The persons with chronic filarial swellings suffer severely from the disease but no longer transmit the infection. In India, 99.4% of the cases are caused by the species - Wuchereria bancrofti whereas Brugia malayi is responsible for 0.6% of the problem.
Case Report
A 35 year old female presented with painless swelling measuring 2 cm in left breast since 3 weeks. On palpation, cystic to firm, nontender nodule measuring 2 cm felt in upper outer quadrant of left breast. The overlying skin was normal. There was no history of nipple discharge and axillary lymph node were not palpable. Other physical and medical examination were unremarkable. USG showed well defined hypoechoic cystic lesion with septations at 2 O’ clock position. Fine needle aspiration of the breast nodule was performed using 23 gauge needle. Straw coloured aspirate was smeared, air dried and stained with May- Grunwald- giemsa stain. Microscopic picture showed adult gravid female filarial worm, un coiled form with hyaline sheath, a large cephalic space and presence of nuclei which appeared as granules. The tail tip was free of nuclei (Figure 1). There were scattered inflammatory cells comprising of eosinophils, polymorps, lymphocytes and few histiocytes along with occasional benign ductal epithelial cells of breast. Right breast was unremarkable. Peripheral smear did not show presence of microfilariae. After diagnosis was made, patient was given DEC 100 mg thrice daily for 14 days and was followed. After that patients was followed and showed decrease in size of nodule.
Discussion
Filariasis is a major health problem which is faced in tropical countries such as India, China, West Indies, Japan and parts of Africa. The disease is endemic all over India, especially in states like Bihar, Jharkhand, Uttar Pradesh, Andhra Pradesh, Orissa, Tamil Nadu, Kerala and Gujarat. 1 Wuchereria bancrofti has a worldwide distribution and it nearly accounts for 90% of the filariasis cases, which is more prominent than Brugia malayi and Brugia timori. 2 Among the eight species of filarial parasites, lymphatic systems of the lower limbs, spermatic cord and epididymis and retroperitoneal tissue were the most common site of filarial infection.3
Female breast is an unusual site for filarial worms presenting as painless nodule.2, 4, 5, 6 W. bancrofti presenting as a nodule is a very rare presentation. Subcutaneous filariasis is most commonly caused by Loa loa, Onchocerca volvulus and Mansonella.7 Among the reported cases, filarial breast nodules were commonly found at the upper outer quadrant of the breast,8 which is similar in our case as patient presented with nodule in upper outer quadrant of left breast. Diagnosis of filarial lesions depends on the demonstration of microfilaria in the blood, body fluids or tissue aspirates.

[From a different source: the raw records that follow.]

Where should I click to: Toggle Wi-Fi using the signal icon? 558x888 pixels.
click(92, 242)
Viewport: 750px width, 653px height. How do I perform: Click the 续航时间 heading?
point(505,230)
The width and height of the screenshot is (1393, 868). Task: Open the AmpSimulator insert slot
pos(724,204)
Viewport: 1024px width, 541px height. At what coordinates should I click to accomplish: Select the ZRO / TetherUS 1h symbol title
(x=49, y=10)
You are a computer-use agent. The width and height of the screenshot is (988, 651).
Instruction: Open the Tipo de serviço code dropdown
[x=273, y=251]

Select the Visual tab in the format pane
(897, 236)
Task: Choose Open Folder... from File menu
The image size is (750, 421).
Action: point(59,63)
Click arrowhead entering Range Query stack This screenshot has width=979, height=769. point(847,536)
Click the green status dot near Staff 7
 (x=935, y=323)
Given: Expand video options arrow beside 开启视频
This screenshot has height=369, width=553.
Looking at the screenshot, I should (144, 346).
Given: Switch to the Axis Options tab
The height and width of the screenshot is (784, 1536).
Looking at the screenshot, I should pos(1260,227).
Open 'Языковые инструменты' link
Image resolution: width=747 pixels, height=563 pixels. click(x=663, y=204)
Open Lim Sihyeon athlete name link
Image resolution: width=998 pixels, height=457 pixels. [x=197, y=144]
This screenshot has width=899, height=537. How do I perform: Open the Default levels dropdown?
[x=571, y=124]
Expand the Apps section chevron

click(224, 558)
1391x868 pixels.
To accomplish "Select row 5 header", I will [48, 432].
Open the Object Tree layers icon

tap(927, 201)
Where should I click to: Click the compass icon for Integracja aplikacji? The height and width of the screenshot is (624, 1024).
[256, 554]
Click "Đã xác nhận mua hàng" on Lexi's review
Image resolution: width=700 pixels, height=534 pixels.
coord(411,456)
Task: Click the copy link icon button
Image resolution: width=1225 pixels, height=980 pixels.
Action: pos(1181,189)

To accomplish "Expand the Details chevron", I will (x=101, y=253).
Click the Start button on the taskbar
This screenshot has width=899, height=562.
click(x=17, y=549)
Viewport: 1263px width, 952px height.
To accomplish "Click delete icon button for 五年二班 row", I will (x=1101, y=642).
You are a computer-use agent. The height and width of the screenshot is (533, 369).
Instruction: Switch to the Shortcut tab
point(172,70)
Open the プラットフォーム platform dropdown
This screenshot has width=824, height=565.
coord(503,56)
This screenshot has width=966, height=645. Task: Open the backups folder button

Species identification is possible on the basis of microfilarial morphology as it is difficult in case of adult worm.3, 6 The microfilariae of W. bancrofti often demonstrate periodicity so blood samples must be taken at night, preferably between 10 P.M and 2 A.M.2 FNAC is widely accepted, well established, easily accessible method of diagnosing benign and malignant lesions of breast. 9 Cytomorphology of the nodule showed numerous microfilarial worms along with mixed inflammatory infiltrates (eosinophils, neutrophils, lymphocytes, few histiocytes) and benign looking ductal epithelial cells.8, 9
Humans are exclusive and definitive hosts for W. bancrofti. The major vectors are Culex mosquitoes (urban areas) and Anopheles mosquitoes (rural areas). Adult worms reside in lymphatic channels and the larval forms (microfilariae) may circulate in the peripheral blood.
Microfilariae may present in an unusual fashion, so careful screening of all the cytology smears, where filariasis is suspected must be done. As in this case, patient had no history of nipple discharge, no other complaints other than a nodule, so it is important medically for diagnosis and for treatment of the patients, especially in endemic areas.10 Our case was unique presentation of breast nodule mimicking malignant lump. FNAC leads to accurate and early diagnosis of microfilaria, thus avoiding surgery. Patient was given DEC 100 mg thrice daily for 14 days and responded well.
Conclusion
Breast filariasis is rare diagnosis in a patient presenting with nodule. FNAC is an effective, safe, easy and early procedure in diagnosis of microfilaria even when not diagnosed in peripheral smears, and thus avoiding unnecessary surgery. It should be kept as one of the differential diagnosis of subcutaneous cystic swelling of breast especially in endemic countries like India.